The statement that the people should get accustomed to the use of coins has a certain modicum of truth in it, although any project making a silver standard coin worth more than its intrinsic value is sure to fail. In spite of the antique methods and want of technical knowledge in connection with assaying and testing silver, the Chinese have, through a long process of ages, become adepts at testing the fineness, etc., so much so that even when two pieces of sycee have the same weight the value differs on account of the difference in fineness. It would be absurd to suggest that a people who are accustomed to such practice could by any possible method be made to take silver standard or unit coins as representing fictitious values - and not their own intrinsic values.

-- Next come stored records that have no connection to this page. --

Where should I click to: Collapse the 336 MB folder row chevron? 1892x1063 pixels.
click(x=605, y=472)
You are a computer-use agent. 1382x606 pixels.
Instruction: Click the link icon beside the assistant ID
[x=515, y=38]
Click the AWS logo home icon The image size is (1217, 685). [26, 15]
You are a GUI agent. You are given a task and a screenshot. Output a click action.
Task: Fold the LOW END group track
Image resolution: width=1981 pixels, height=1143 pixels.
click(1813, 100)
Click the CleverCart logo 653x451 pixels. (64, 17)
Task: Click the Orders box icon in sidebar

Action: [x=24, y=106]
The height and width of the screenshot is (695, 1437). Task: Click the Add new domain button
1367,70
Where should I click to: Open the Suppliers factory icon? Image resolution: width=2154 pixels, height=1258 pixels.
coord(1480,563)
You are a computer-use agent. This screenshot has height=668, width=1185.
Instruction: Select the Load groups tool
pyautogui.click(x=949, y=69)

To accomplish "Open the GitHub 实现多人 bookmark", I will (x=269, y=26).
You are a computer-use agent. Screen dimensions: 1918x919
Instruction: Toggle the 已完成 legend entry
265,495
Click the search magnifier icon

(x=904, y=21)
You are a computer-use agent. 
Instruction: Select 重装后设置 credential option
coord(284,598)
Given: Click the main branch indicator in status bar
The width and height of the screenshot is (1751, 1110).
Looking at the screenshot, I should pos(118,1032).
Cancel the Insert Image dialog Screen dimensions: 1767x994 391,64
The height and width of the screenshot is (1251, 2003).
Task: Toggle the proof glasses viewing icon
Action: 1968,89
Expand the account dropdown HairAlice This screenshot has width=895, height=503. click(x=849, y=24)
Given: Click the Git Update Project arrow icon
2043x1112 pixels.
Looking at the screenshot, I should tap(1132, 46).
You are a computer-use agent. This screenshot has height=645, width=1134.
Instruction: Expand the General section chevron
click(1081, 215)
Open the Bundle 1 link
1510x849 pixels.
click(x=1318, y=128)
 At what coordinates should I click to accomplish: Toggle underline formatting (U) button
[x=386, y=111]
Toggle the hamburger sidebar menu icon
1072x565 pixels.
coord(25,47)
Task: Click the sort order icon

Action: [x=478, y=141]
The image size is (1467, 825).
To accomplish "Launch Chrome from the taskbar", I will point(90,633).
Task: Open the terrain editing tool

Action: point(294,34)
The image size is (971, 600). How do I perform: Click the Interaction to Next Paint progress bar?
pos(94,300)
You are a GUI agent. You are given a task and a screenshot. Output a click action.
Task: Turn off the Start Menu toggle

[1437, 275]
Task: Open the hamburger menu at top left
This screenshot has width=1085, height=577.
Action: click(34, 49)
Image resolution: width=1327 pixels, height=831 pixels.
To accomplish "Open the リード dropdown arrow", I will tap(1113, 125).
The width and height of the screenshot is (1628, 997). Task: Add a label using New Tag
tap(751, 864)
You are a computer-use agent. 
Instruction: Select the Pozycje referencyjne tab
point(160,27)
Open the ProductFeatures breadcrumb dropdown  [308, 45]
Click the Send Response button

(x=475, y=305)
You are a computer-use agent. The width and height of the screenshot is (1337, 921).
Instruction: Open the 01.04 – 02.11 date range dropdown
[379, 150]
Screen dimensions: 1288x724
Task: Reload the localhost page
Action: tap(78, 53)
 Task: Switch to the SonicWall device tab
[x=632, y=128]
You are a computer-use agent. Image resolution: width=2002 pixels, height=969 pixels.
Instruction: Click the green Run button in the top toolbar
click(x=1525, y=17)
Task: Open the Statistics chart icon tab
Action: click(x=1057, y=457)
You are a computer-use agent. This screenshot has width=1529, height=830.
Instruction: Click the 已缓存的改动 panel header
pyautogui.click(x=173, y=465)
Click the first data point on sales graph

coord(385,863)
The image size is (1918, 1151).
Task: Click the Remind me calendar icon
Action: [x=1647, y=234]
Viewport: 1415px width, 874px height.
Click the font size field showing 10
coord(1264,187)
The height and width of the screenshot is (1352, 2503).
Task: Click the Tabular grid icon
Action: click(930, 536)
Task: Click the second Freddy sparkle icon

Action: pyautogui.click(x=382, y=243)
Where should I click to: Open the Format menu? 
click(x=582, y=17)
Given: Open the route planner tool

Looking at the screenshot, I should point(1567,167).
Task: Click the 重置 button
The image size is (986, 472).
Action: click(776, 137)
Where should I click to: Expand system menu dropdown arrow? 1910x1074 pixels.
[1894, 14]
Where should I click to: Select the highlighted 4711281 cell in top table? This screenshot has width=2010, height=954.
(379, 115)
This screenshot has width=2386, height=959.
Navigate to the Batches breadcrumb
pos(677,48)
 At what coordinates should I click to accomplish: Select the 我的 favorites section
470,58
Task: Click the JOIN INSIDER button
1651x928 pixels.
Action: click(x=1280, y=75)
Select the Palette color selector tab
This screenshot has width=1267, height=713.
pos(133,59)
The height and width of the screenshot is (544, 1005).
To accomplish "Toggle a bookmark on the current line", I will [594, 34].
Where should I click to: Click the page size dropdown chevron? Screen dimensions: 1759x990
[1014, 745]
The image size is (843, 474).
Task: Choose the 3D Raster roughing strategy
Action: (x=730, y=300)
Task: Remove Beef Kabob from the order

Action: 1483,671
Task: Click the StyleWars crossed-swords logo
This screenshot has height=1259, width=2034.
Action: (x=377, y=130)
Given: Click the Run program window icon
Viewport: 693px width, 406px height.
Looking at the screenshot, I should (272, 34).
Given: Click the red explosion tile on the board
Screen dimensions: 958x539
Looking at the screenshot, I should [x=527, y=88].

It is hard to say what the future may have in store for this country. It is quite possible, as Dr. Vissering hopes, that at the present moment China may be in the borderland of a vast development. So many reforms are likely to be carried out during the next two or three decades and, with the large progress in the construction of railways, etc., the volume of trade is also likely to increase. It is not at all improbable that radical reform might be successfully introduced in taxation, administration of justice, etc. Industry might advance, wages might rise, the general wealth of the country might increase and there might be an economic revolution, just as has happened in Europe and America after the introduction of steam-engines, telegraphs and machinery in manufactures. Therefore, says Dr. Vissering, China should be prepared for the change with the gold standard. On the other hand, it is also not improbable that as a result of the war now raging in Europe there might be a thorough set-back. For one thing, it is absolutely useless to expect an inflow of foreign capital, to any serious extent. Every country in the world has already suffered and is likely to suffer more if ' the war is prolonged; and it is not at all improbable that capital, trained labour and manufactures in Europe and America would be engaged for the next few decades in setting right the damage done by a few months of warfare. The whole world stands to be impoverished temporarily and the material development of mankind considerably retarded. Hence, one may discard all dreams of China following the course of the European countries in currency. For the moment the most important point of consideration is a reform that would suit present conditions, irrespective of what might happen in the far distant future. It is also unwise to disturb local conditions severely, to favour a gold standard which is neither advisable nor known to be possible.